Advocates for partition point to the relative success of the Dayton accords in 1995, which formally ended the three-and-a-half year war in the Balkans. Leaders of Bosnia, Serbia, and Croatia signed an agreement that preserved Bosnia as a single state, but divided it into two parts. The accord created a federal system; the Muslim-Croat federation would represent 51% of the country, while a Serb republic would hold the remaining 49%.
More than 200,000 died before the peace deal was reached. Bloomberg columnist Marc Champion, who describes the Dayton as an “imperfect solution” to end the bloodshed, calls for a similar temporary partition of Syria. A map created by Columbia University’s Gulf/2000 Project shows how difficult that could be. Each color represents different groups in Syria, which at times overlap.
Syria Ethnic Composition.(Gulf/2000)
Critics warn that a partition of Syria could require the mass displacement of different ethnicities, which could to the kind of horrors during the India-Pakistan partition.

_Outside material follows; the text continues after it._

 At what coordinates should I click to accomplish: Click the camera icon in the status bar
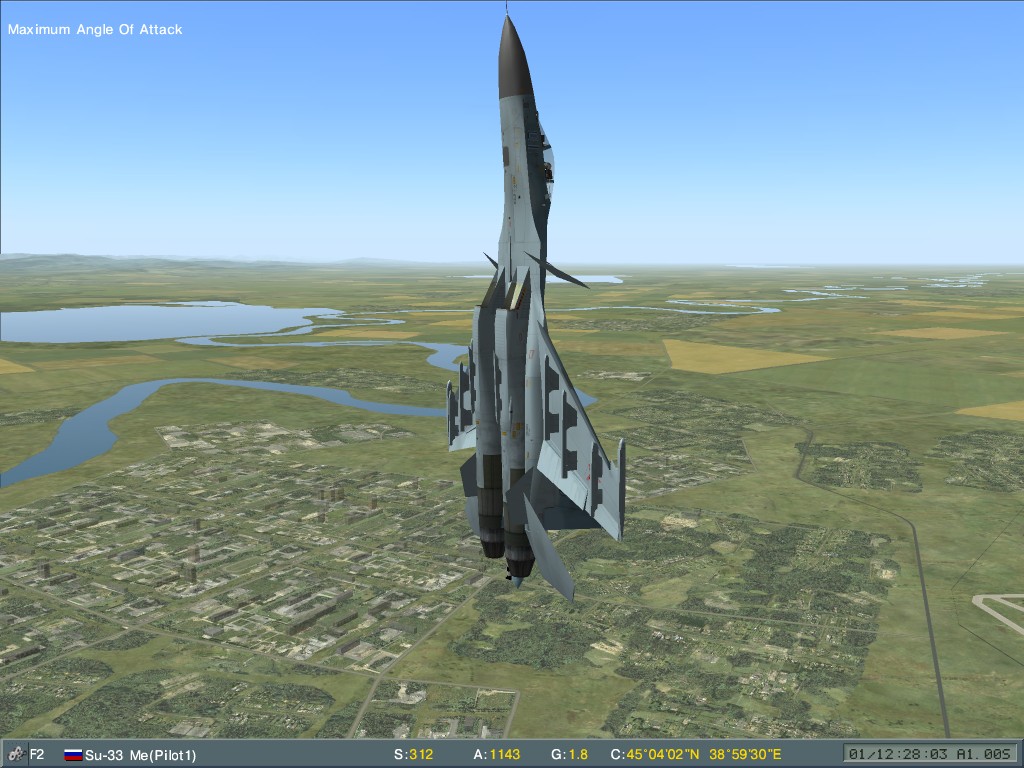click(x=18, y=755)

The 1947 partition of colonial India divided it into two separate states; Pakistan, with a Muslim majority, and India, with a Hindu majority. Thomas Carlson, assistant professor of Middle Eastern History at Oklahoma State University, points out that “around 15 million Hindus and Muslims were on the wrong side of the line and were forced to flee for their lives. Hundreds of thousands were killed.”
These borders do not always last. The artificial state of Pakistan could not hold, with isolated East Pakistan becoming Bangladesh in a bloody war of independence. The border between Iraq and Syria, established by Sykes-Picot, lasted a long time—from when when it was created until ISIL established its own so-called Islamic State connecting large areas of the two countries in 2014. The Kurds have had their own autonomous region in Iraq since the US invasion in 2003.
The lessons of past partitions suggest those who have the most to lose are minority groups who don’t wield significant political power. While finding peace in Syria is proving to be very hard, dividing people by ethnicity or sectarian affiliation is no quick fix in the long run, either.